*WORK INSTRUCTIONS*
1. Using the article on Alex Trebek's death, explain how new episodes hosted by Trebek could still air after he died.
2. Return the part of the Alex Trebek article between "DALLAS, Texas —" and "on Christmas Day.", inclusive.

*PAGE EXCERPT*
--*--
DALLAS, Texas — So often, television and film giants seem immortal, especially when they are a consistent source of joy.
Alex Trebek, 80, died Sunday after a long fight with stage 4 pancreatic cancer, a fight he battled while simultaneously hosting the beloved game show.
Trebek filmed several weeks of new episodes before his death. His last show will air on Christmas Day.
The authoritative, yet gracious, 'Jeopardy!' host was invited into the households of so many around the world almost every evening for 36 years.
He's immortalized in pop-culture.
For those who knew him, Trebek's death is harder to accept.
One of those people is former Stephen F. Austin State University Adjunct Professor Seth Wilson, who started watching 'Jeopardy!' at age 5.
In 2016, the Tennessee native was a contestant on the show while living in Nacogdoches.
Wilson said Trebek was serious about hosting but was "also very lively and funny."
--*--
*DATASET EXTRACT*
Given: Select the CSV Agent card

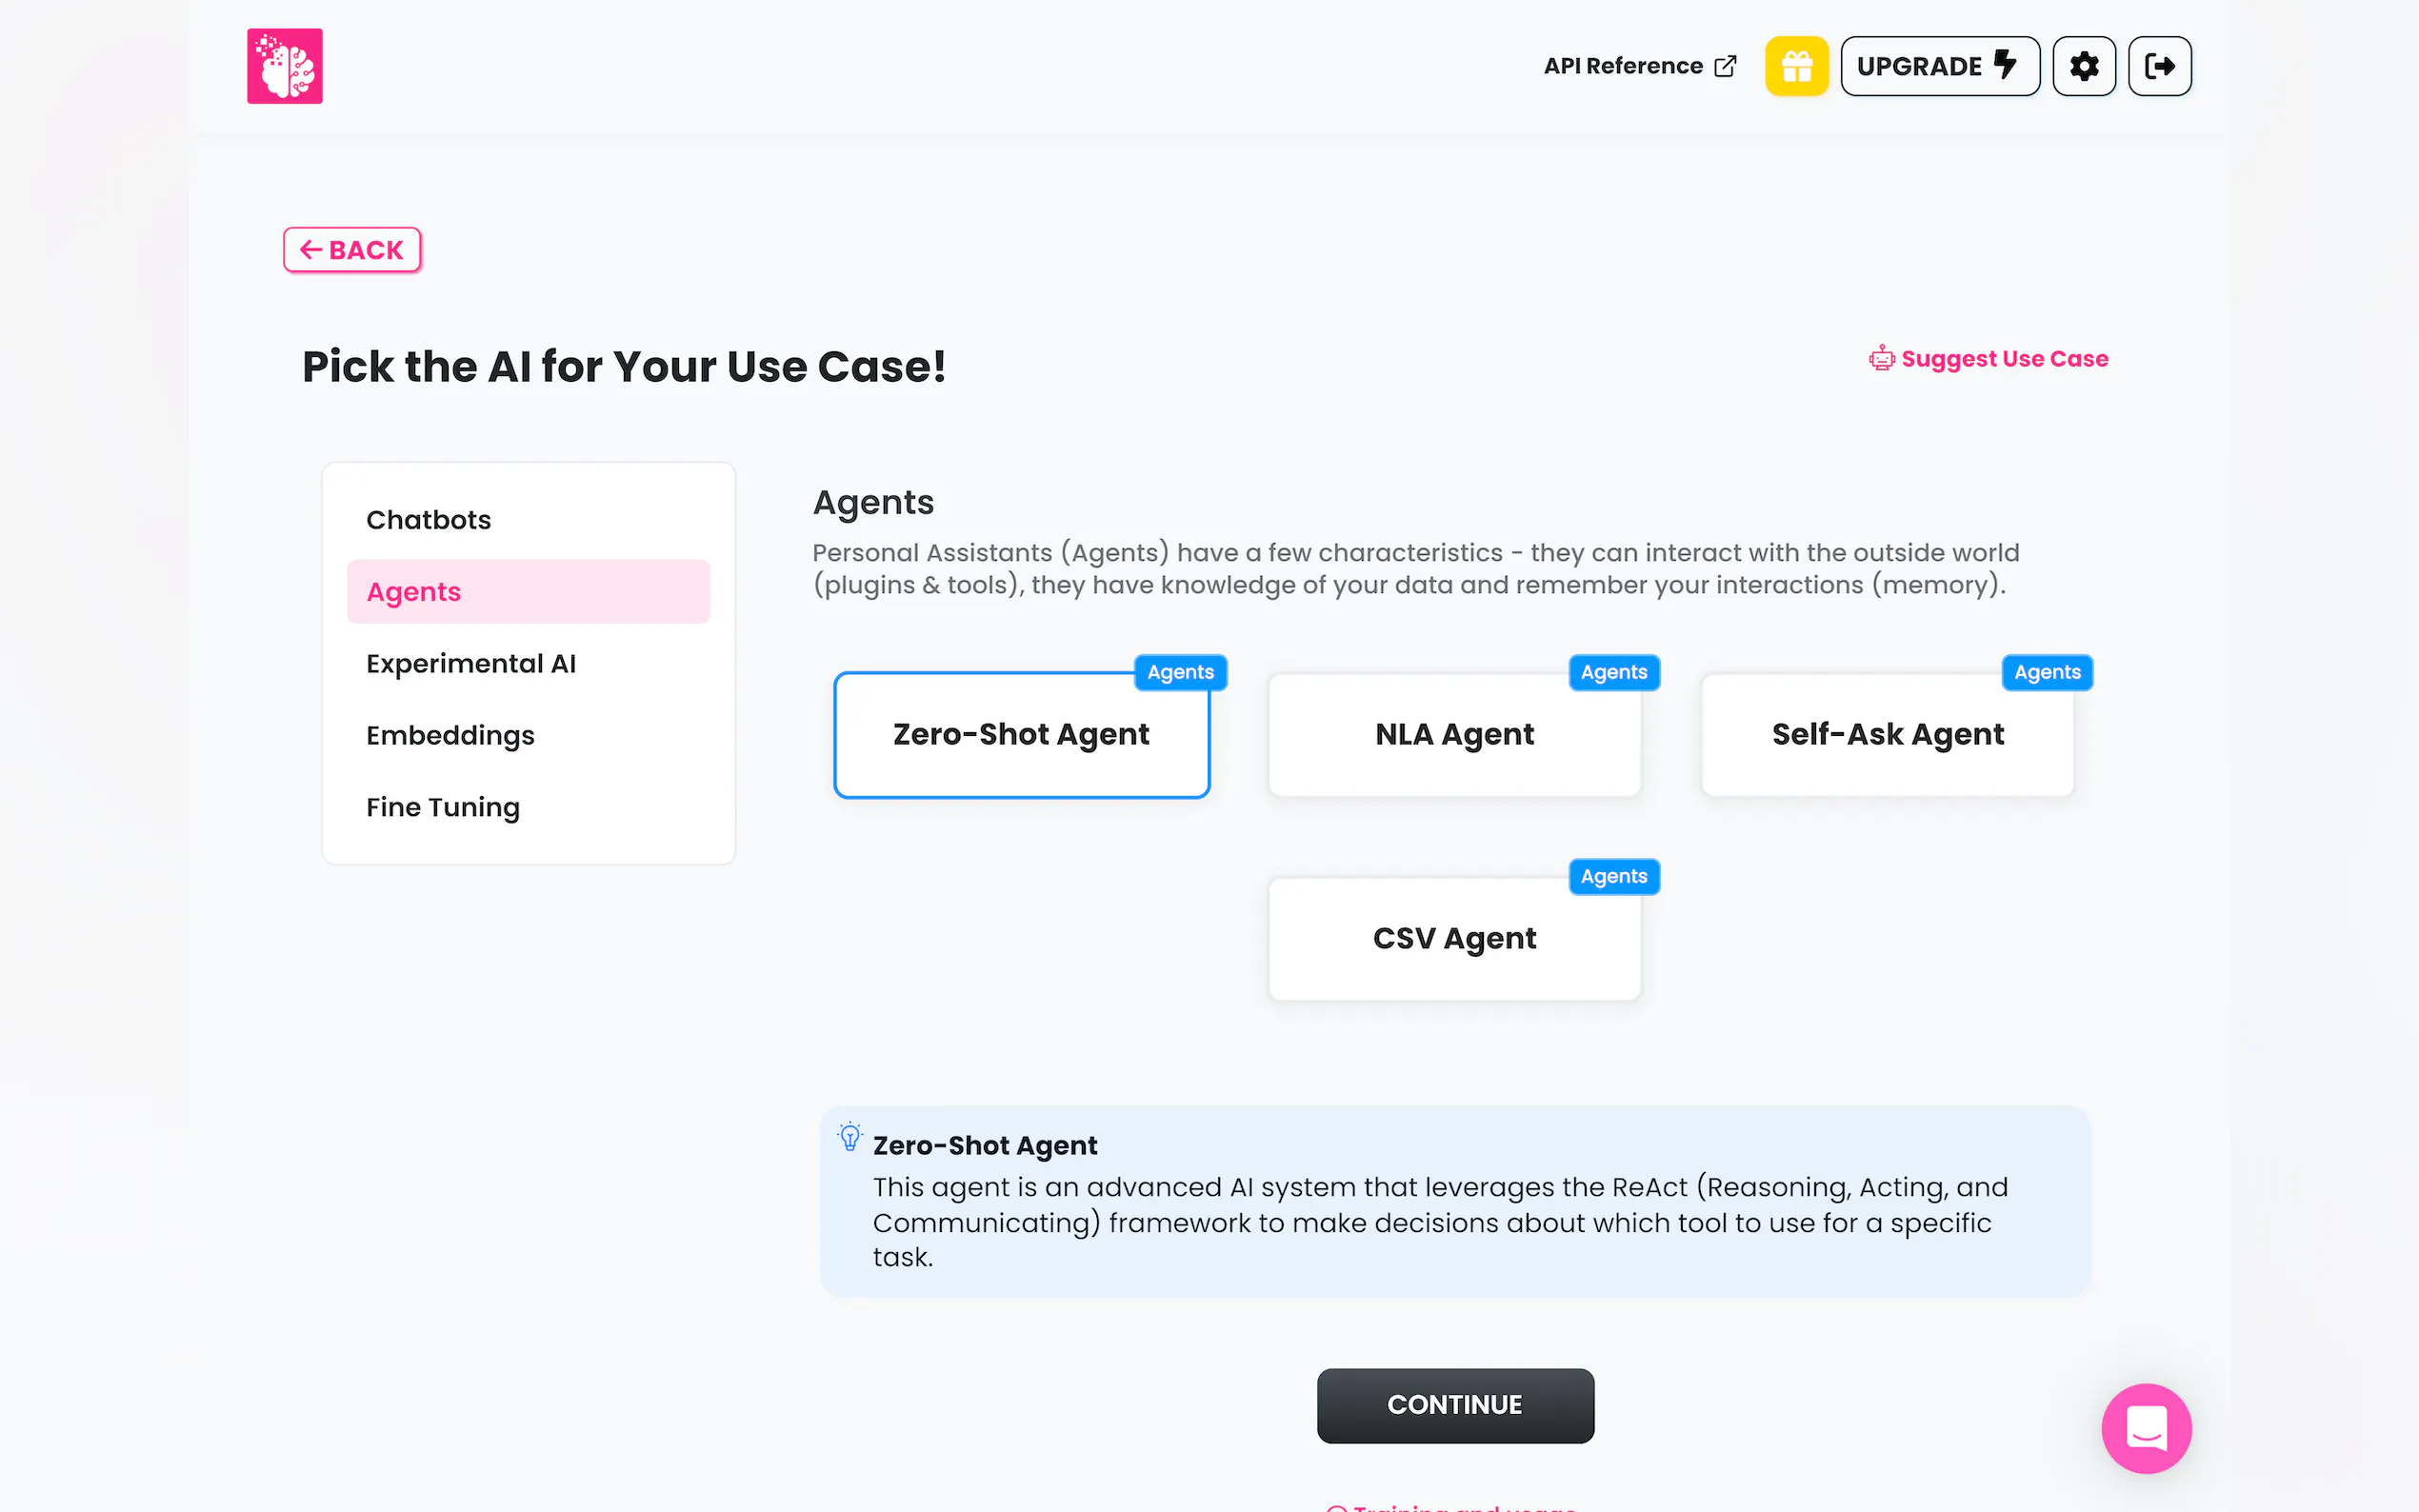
--*--
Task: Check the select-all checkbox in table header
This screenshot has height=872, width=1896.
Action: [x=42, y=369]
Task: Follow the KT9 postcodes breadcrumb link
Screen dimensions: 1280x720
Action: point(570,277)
--*--
*TASK ANSWERS*
1. Trebek filmed several weeks of new episodes before his death, so those episodes were still waiting to be broadcast. His last show is set to air on Christmas Day.

2.
DALLAS, Texas — So often, television and film giants seem immortal, especially when they are a consistent source of joy.
Alex Trebek, 80, died Sunday after a long fight with stage 4 pancreatic cancer, a fight he battled while simultaneously hosting the beloved game show.
Trebek filmed several weeks of new episodes before his death. His last show will air on Christmas Day.